Social Recovery
Never lose access, and make sure the right people can. Keeplas splits your master key into encrypted shards across trusted contacts — a quorum can restore your vault, but no single person ever can.
The cryptographic guarantees
- Shamir Secret Sharing. Your master key is split into 5 shards. A threshold you choose (2-of-5 by default) can rebuild it.
- Post-quantum wrapping. Each shard is wrapped with ML-KEM-768 (NIST FIPS 203), so it stays sealed even against future quantum attacks.
- Reconstructed on-device. Recovery happens on your contacts' devices. Keeplas never sees a raw shard or your reconstructed key.
- No collusion risk. Below the threshold, the shards reveal nothing. Not even Keeplas plus a single contact can open your vault.
How recovery works
- Invite trusted contacts. Add people you trust by email or phone. They confirm and receive an encrypted shard tied to their device.
- Choose your threshold. Pick how many contacts must cooperate — 2-of-5 by default. Lower is easier; higher resists collusion.
- Shards are distributed. Keeplas runs Shamir locally on your device, wraps each shard with ML-KEM-768, and sends one per contact. Plaintext shards never exist outside memory.

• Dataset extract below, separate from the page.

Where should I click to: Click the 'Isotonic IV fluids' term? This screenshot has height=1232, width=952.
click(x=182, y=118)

- When recovery is needed, contacts authorize the request from their devices. The threshold's worth of unwrapped shards reconstruct the master key — on a device, not on the server.
Picking a threshold
| Threshold | Recovery friction | Collusion resistance |
|---|---|---|
| 2-of-5 | Lowest | Lowest |
| 3-of-5 | Moderate | Stronger |
| 4-of-5 | High | Strongest |
2-of-5 is the default because it makes recovery actually feasible during a stressful moment. If you can pick five people who would not collude against you, this is a sound starting point. Move to 3-of-5 if any of your five contacts are connected through the same household, employer, or jurisdiction.
Picking contacts
Good contacts share three traits:
- Reachable — they will pick up the phone or check email within a few days.

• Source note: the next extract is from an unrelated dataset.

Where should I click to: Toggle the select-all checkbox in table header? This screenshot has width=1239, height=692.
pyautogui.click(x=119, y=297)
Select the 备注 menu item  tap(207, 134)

- Trustworthy in your specific risk model — not just generally trustworthy, but trustworthy under the failure modes you actually worry about.
- Geographically or socially diverse — five contacts on the same hard drive defeats the purpose.

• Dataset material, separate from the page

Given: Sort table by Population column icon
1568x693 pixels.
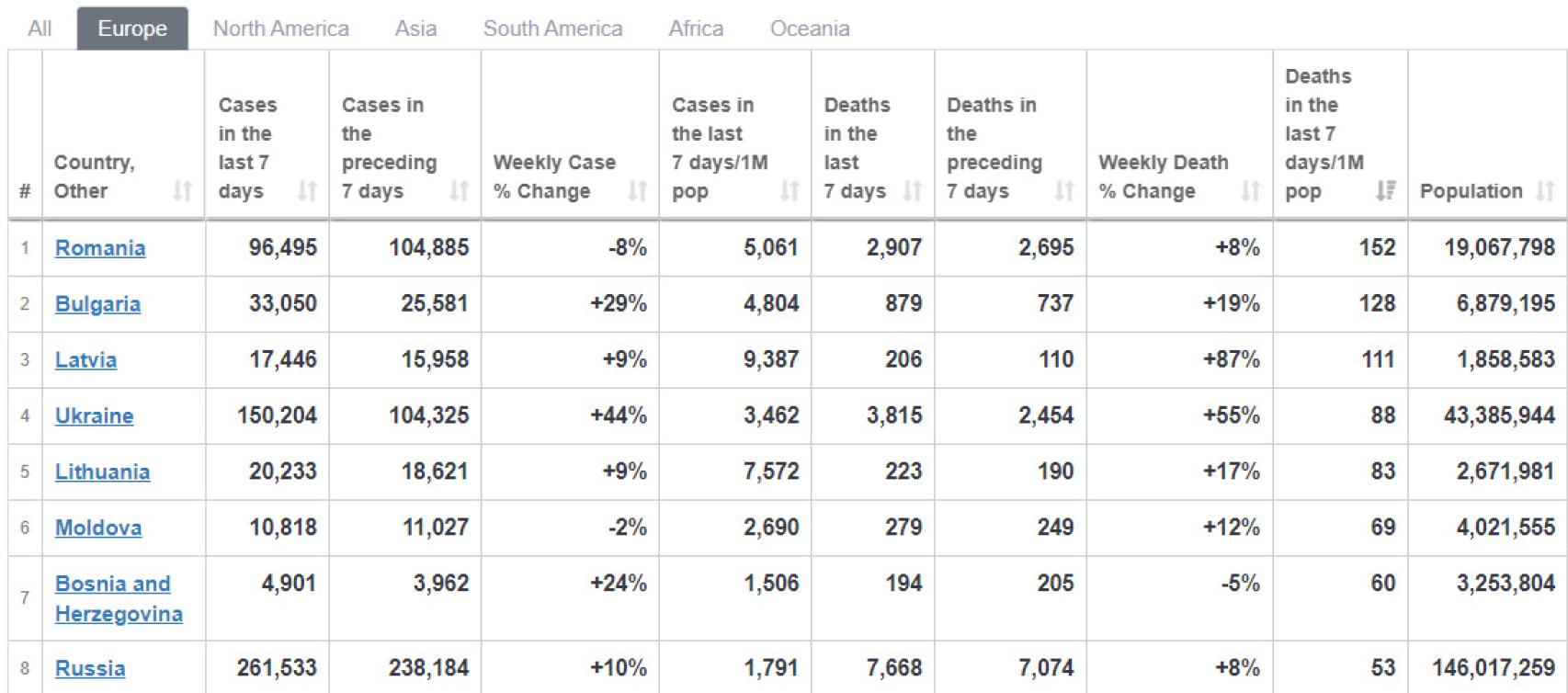Looking at the screenshot, I should coord(1545,191).
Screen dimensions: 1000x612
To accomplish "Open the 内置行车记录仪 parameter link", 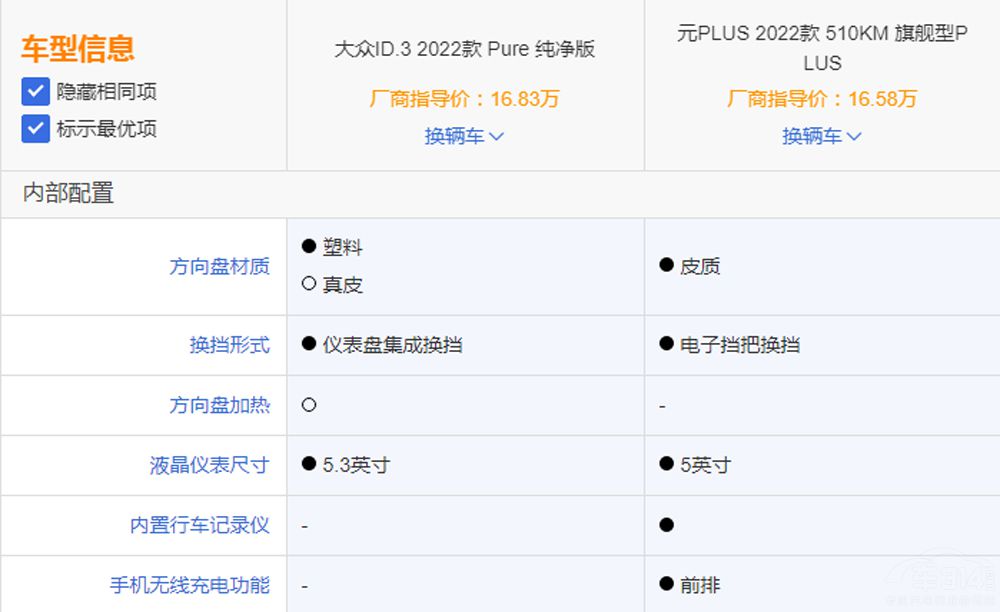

You can rotate contacts at any time. Removing a contact invalidates their shard immediately; their share of the key is regenerated and re-distributed.
What contacts can and cannot do
They can: participate in a recovery flow you (or Life Check) initiated; their device unwraps their shard and contributes to reconstruction.
They cannot: read your vault, see other contacts' shards, see the contents of any item, or initiate a recovery on their own. Below the threshold, their shard is mathematically useless.